Several experimental limitations should be noted. First, our modeling and in-vitro experiments have not taken into account the contribution of the red blood cell to plasma SID. When CO2 is removed from blood using conventional membrane lungs, the expected rise in pH is partially offset by a reduction in the SID.35 This occurs because red blood cells release chloride in response to the acute change in membrane potential as a result of bicarbonate losses.36 However, this effect from red blood cells would not change our prediction that bicarbonate can be removed without being replaced.

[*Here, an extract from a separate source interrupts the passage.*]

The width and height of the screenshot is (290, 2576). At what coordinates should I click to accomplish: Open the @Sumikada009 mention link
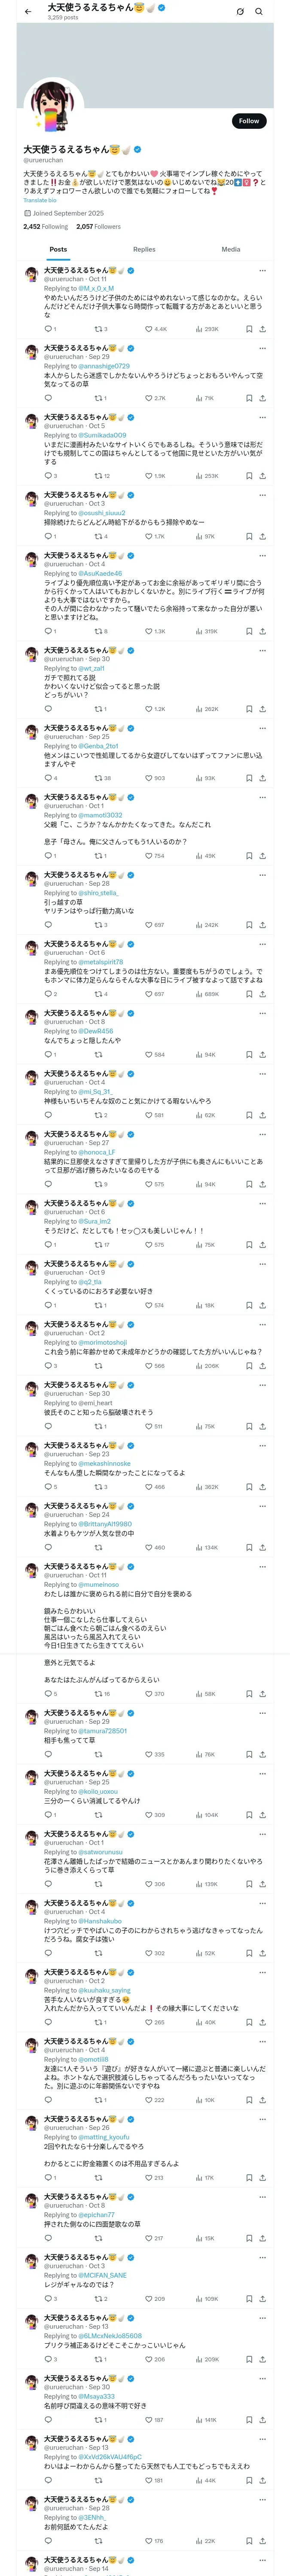click(x=102, y=435)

It is also possible that the presence of red blood cells in the plasma may increase CO2 removal, because the presence of carbonic anhydrase in whole blood will facilitate more rapid conversion of CO2 to bicarbonate for removal. It has previously been shown that the addition of carbonic anhydrase to hollow fibers used in ECCO2R increases CO2 removal.37
Second, the absence of red blood cells prevents conclusions being drawn about the potential osmotic effects of our dialysate. But, since the main determinates of osmolality are strong ions, by aiming for a physiologic SID we can expect our dialysate to exhibit osmotic compatibility. Furthermore, a recently published study using a low bicarbonate dialysate did not report any red cell lysis in animal blood.38 Finally, our experiments are based around constructing a dialysis solution that has the same SID as plasma entering the dialysis filter. In clinical practice, this assumption is unrealistic, because patients have a range of SID depending on the underlying acid-base and electrolyte derangements associated with critical illness. These may be influenced by anything from the resuscitation fluids used, through to protein losses and nutritional deficits.39 However, our results with Bicarb16 show that pH can be restored, even if the SID of the dialysate does not exactly match that of plasma, provided it is within a physiologic range. This also seems to be the case when the SID of intravenous fluids is considered.40
Our modeling and in-vitro experiments show that bicarbonate dialysis is feasible, and that pH can be maintained without replacing removed bicarbonate, provided the SID and plasma proteins (i.e., Atot) are maintained within physiologic ranges. Estimated CO2 removal is comparable to commercially available low-flow ECCO2R devices, but dialysis dose may be excessive. Large animal experiments are now required to test scalability of our bicarbonate dialysis system and evaluate the effects on whole blood, so we can translate our findings into the broader clinical context.
The authors thank Professor Wee Han Ang from the Department of Chemistry at the National University of Singapore for his assistance with the electrolyte analysis.